We would like to avoid having dozens of `confindr` databases across the server. While we could probably create links for each user in writable folders in their home dirs and have it so the CONFDIR_DB env variable is unique to each user, this could probably be easily fixed if there were a `--tmpdir` flag that would allow any temporary DBs to be written in a separate folder (and any other temporary stuff unique to a run).

My suggestion would be to add a  `tmpdir` parameter with default `None` to `find_contamination`, and then on line 506 of confindr.py you would replace or add something along these lines:

Current line:

sample_database = os.path.join(databases_folder, '{}_db.fasta'.format(genus))

db_folder = databases_folder if tmpdir is None else tmpdir sample_database = os.path.join(db_folder, '{}_db.fasta'.format(genus))



You can then change the function `setup_allelespecific_database` to accept the path to the FASTA file rather than a path to a folder and then reconstructing the path again in the function. 

Best. Anders.
lowandrew commented 5 years ago

This is a case I hadn't considered - I'll get this implemented in the near future.
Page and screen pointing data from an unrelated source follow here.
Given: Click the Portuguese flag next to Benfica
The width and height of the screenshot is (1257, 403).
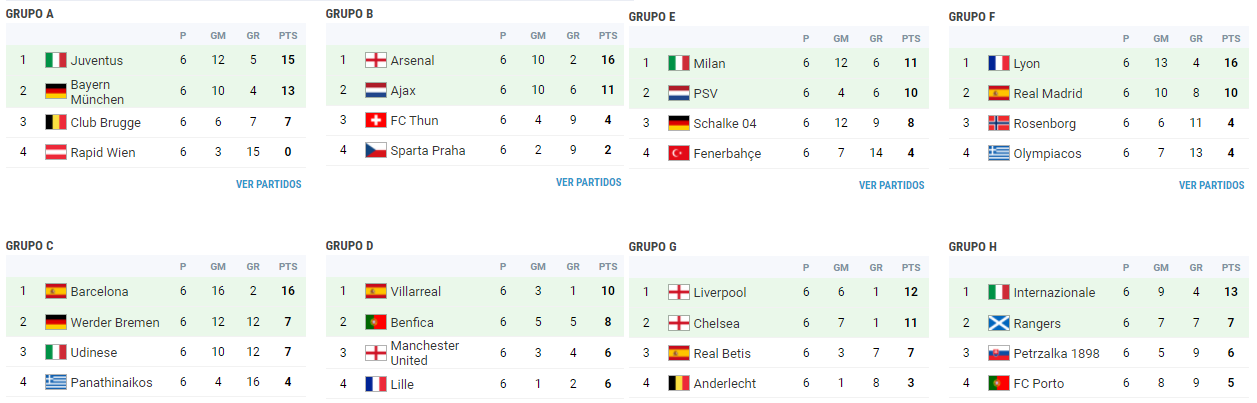Looking at the screenshot, I should (x=376, y=322).
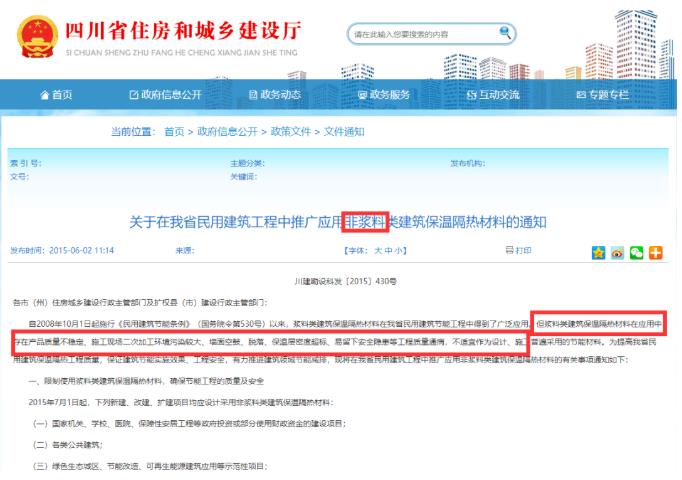
Task: Share article via green WeChat icon
Action: 636,250
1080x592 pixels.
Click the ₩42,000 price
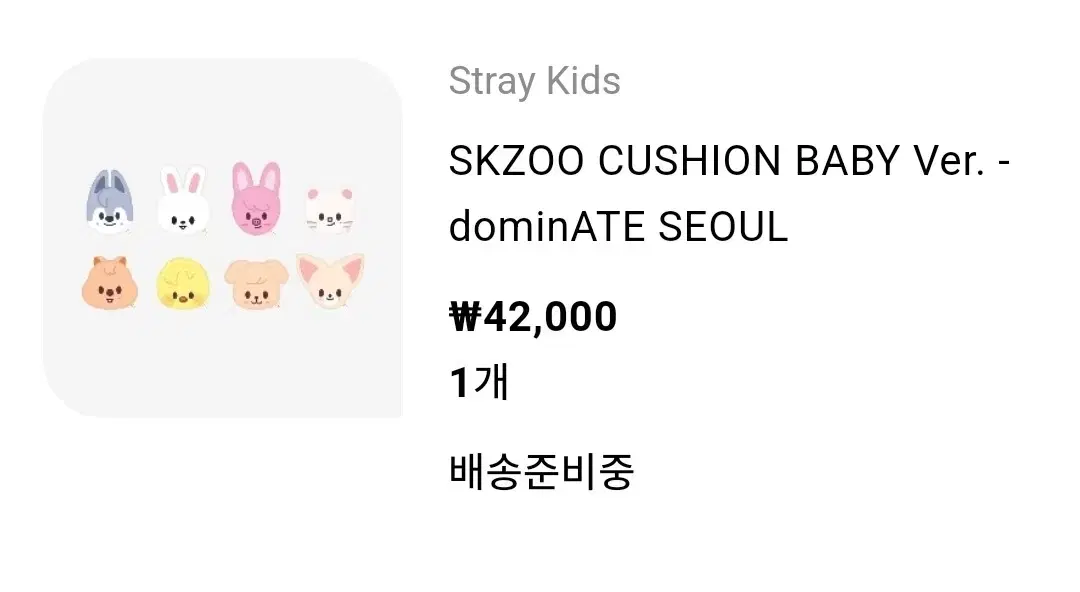pyautogui.click(x=533, y=317)
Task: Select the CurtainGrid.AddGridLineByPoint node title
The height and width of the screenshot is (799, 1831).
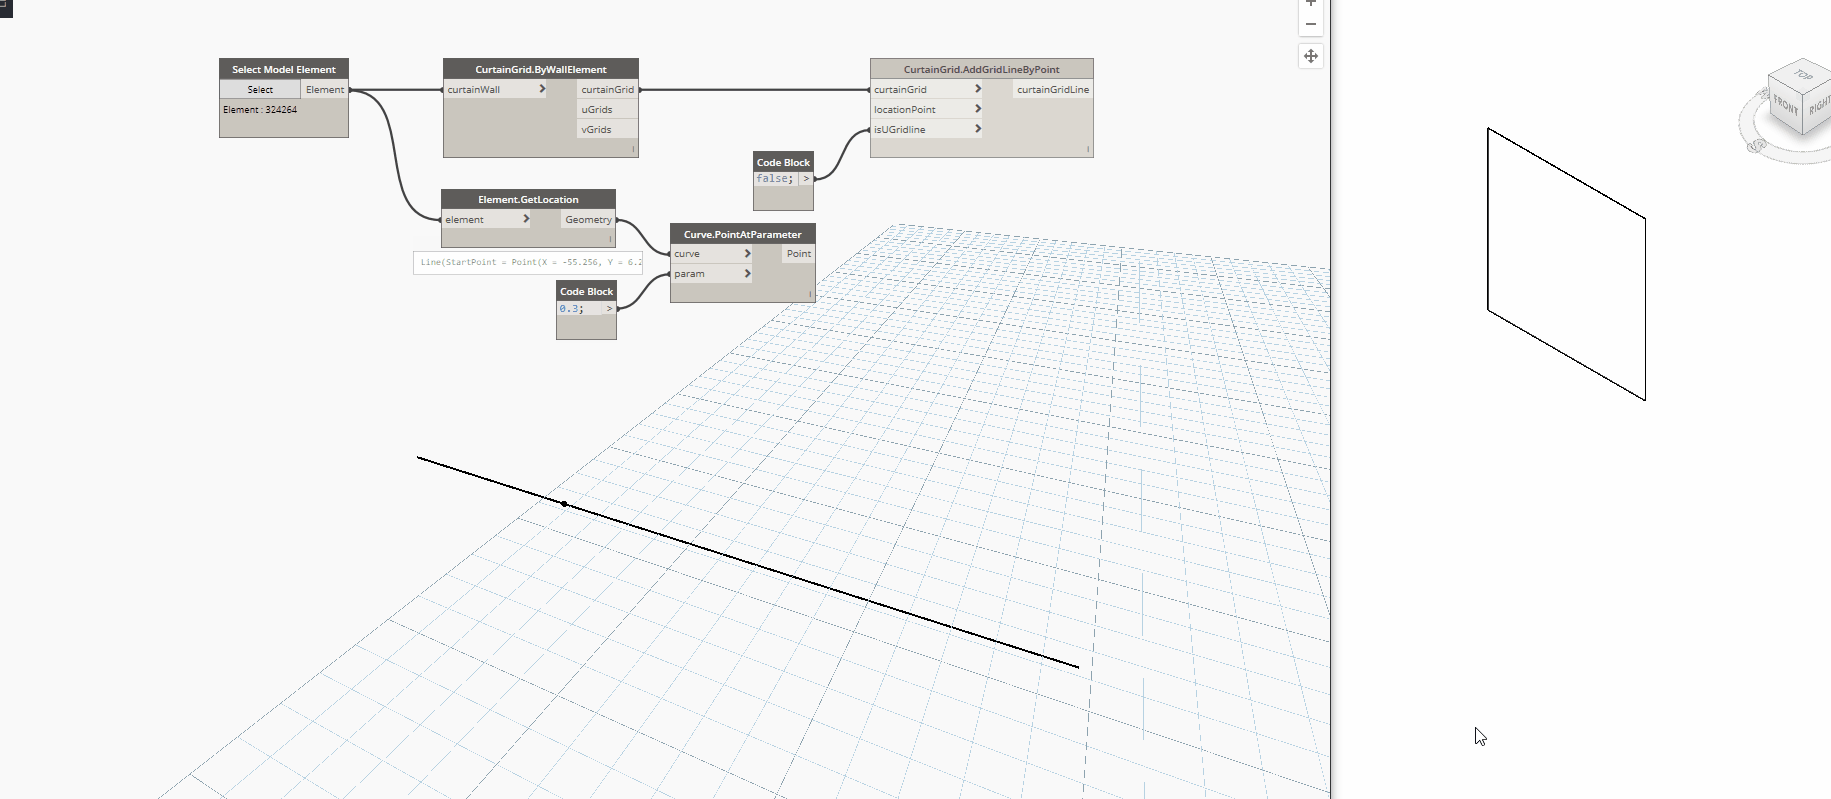Action: click(x=981, y=69)
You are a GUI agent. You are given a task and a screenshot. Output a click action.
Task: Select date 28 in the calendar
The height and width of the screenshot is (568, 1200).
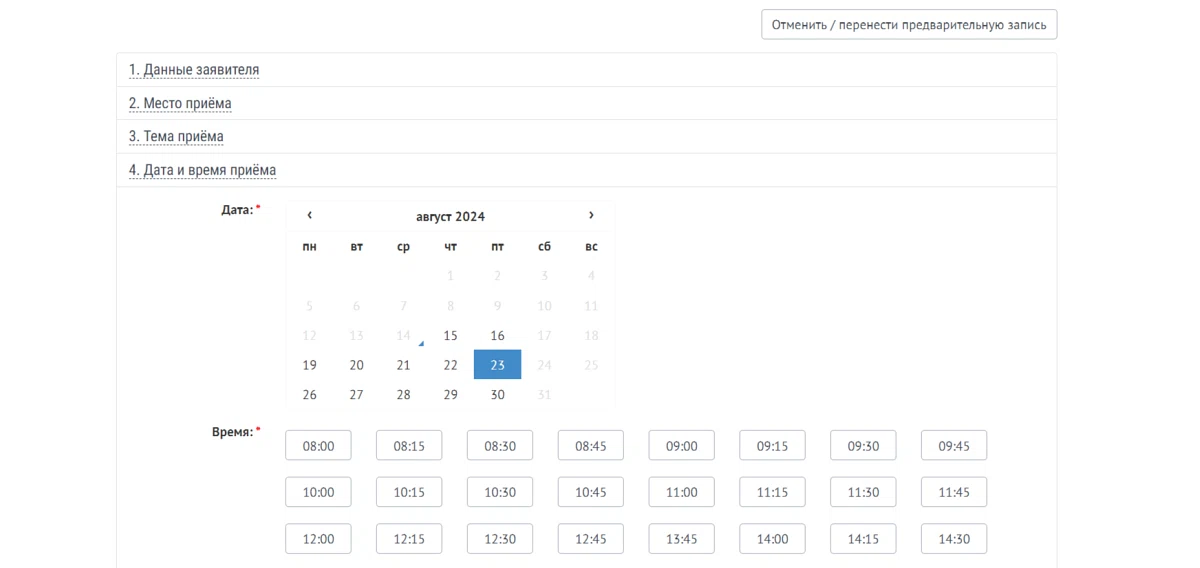point(403,395)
The downside to this is that the way ConFindr works now you only ever have to set up a genus-specific database once, but if using a temporary file as the genus-specific database it'll have to get recalculated every time.

lowandrew commented 5 years ago

Now implemented - ConFindr 0.4.6 has a -tmp option which allows you to specify a directory to write genus-specific databases to and will get cleaned up at the end of a run (unless you specify the -k option to keep files). PyPi release has been updated, bioconda recipe will get updated later today.

andersgs commented 5 years ago

Thank you @lowandrew. Yes, I was trying to think about how to best get around that issue of recreating it every time. I suppose if the user specifies a directory of their choosing and use the -k option it could be re-used.